With Google’s announcement that sites that implement HTTPS or SSL will get a small ranking boost, most webmasters are jumping onto the news and switching their blogs and websites to serve https traffic.

We ourselves have switched to HTTPS. If you look in the browser’s url box, you’ll see that our pages begin with HTTPS in green letters. It’s very simple to switch over to https when using WordPress as your blogging platform.

In order to get your site switched over, you’ll first need to generate your server private SSL certificate key file.  We blogged about it here if you don’t know how to do it.

Then you must also create a certificate signing request key file. This key will need to be submitted to the SSL certificate registrar or provider.

After registering for a SSL certificate and submitting your certificate signing request key, you’ll then be given a SSL certificate to install on your server.

The thing about installing the SSL certificate is you must also change the default port # that your web server communicates over. By default it’s port 80 for web traffic.

 

You must change it to port 443 and redirect all traffic coming over to port # 80 to # 443.

There are many good tutorials on this that will show you how to do it over Apache or Nginx and other web servers. If you’re running Nginx, here’s how do accomplished ours.

If you’re running a WordPress blog and you change the default web server port # to 443, you’ll notice that all your permalinks will not be updated. Accessing your pages will result in 404 errors which means the pages can’t be found.

To update the permalinks in WordPress, you must update the link data in its database. We did the same and it worked for us. For this to work, you must have root access to your server database and know how to run these SQL statements.

An easier way is to install phpMyAdmin and  update your database via a web browser. But not everyone wants to install additional tools on their critical server.

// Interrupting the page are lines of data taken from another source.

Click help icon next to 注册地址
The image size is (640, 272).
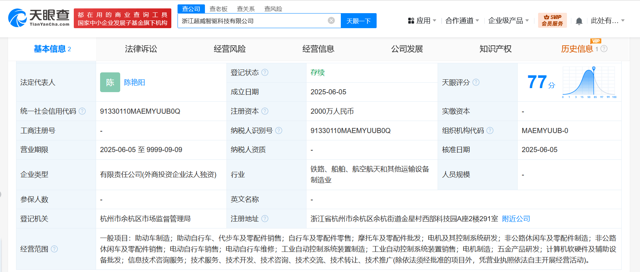(265, 219)
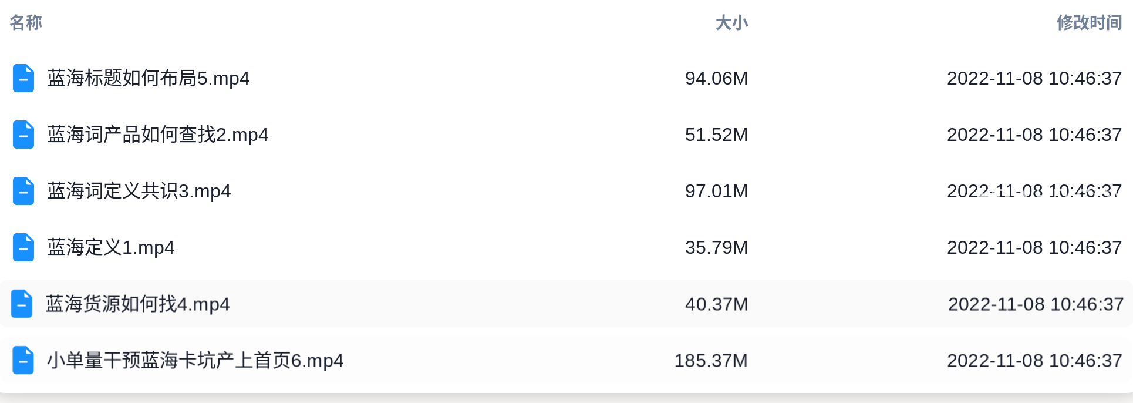The height and width of the screenshot is (403, 1133).
Task: Click file icon for 蓝海词定义共识3.mp4
Action: 23,191
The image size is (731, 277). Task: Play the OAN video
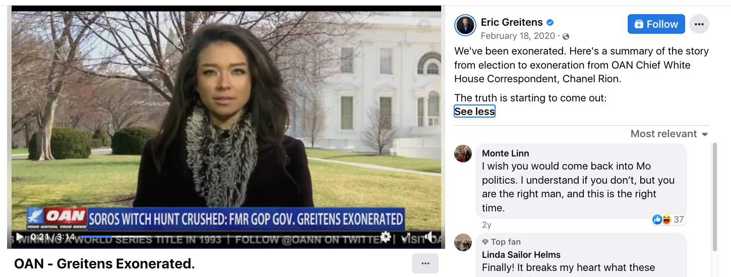pyautogui.click(x=20, y=237)
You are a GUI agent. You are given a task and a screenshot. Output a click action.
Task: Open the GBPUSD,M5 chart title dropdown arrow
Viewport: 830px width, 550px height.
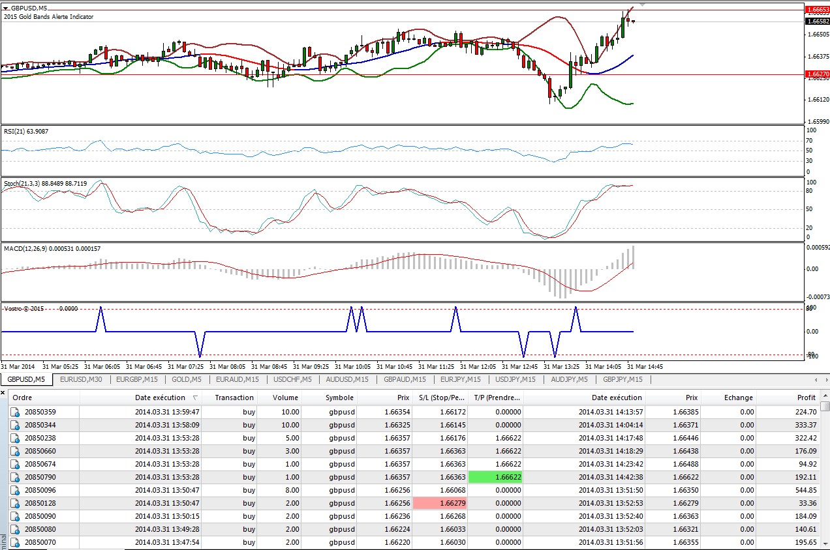click(6, 8)
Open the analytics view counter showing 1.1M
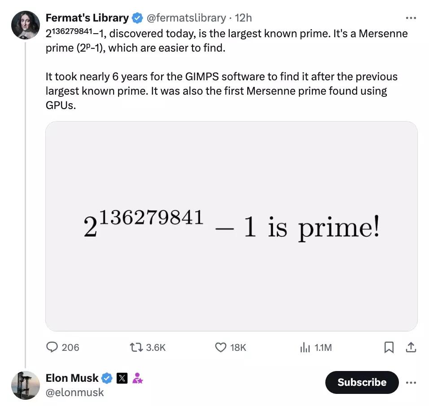The image size is (429, 406). click(x=305, y=347)
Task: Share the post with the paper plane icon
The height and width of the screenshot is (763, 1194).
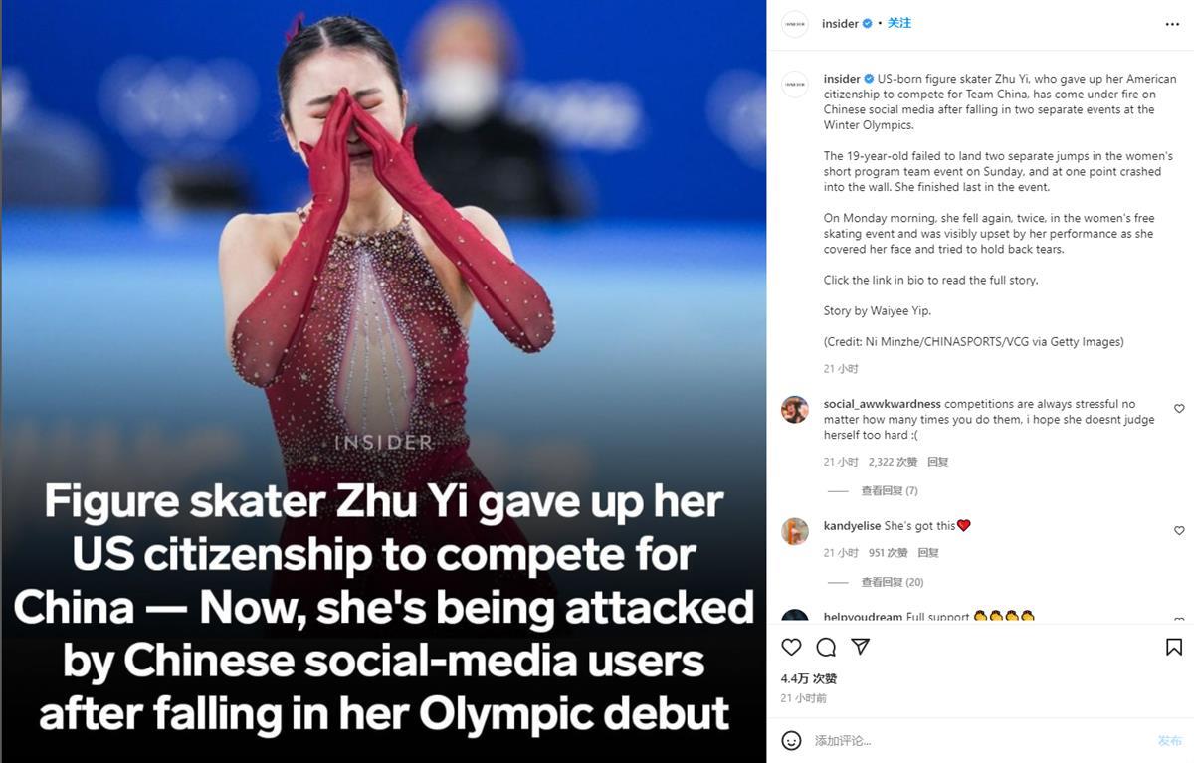Action: [x=861, y=647]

So, if you have root access to your web server, run the commands below to access your database server. Since must Linux systems run either MySQL or MariaDB server, the commands below should work on these database servers.

 

  • Changing WordPress Home URL and Site URL via MySQL database.

 

To change WordPress Permalinks using MySQL database, run the commands below to logon to the database.

mysql -u root -p

 

You’ll be prompted for the root password. Type it to continue.

Next, run the SQL statement below to change to your production database. Please make sure you backup your database before attempting changes to it.

Without a good back and you mess up using these SQL statement, you may render you site inoperable.

use Database_name;     (change Database_name to your database)

 

Next, run the commands below to view your current home URL stored in the database

 

SELECT * FROM wp_options WHERE option_name = 'home';

 

You’ll see something like this

 

MariaDB [lgdb01]> select * from wp_options where option_name = ‘home’;
+———–+————-+——————————+———-+
| option_id | option_name | option_value | autoload |
+———–+————-+——————————+———-+
| 39 | home | https://www.liberiangeek.net | yes |
+———–+————-+——————————+———-+
1 row in set (0.00 sec)

 

Now to update your URL from HTTP to HTTPS, run the statement below. (replace liberiangeek.net to your website URL)

UPDATE wp_options SET option_value="https://www.liberiangeek.net" WHERE option_name = "home";

 

Next, run the statement below to view your current SiteURL .

SELECT * FROM wp_options WHERE option_name = 'siteurl';

 

Then run the commands below to change the SiteURL to https.

UPDATE wp_options SET option_value="https://www.liberiangeek.net" WHERE option_name = "siteurl";

 

Once the above changes have been made, you should be able to access the admin page as well as your post links provided the SSL and the web server port # change were corrected installed.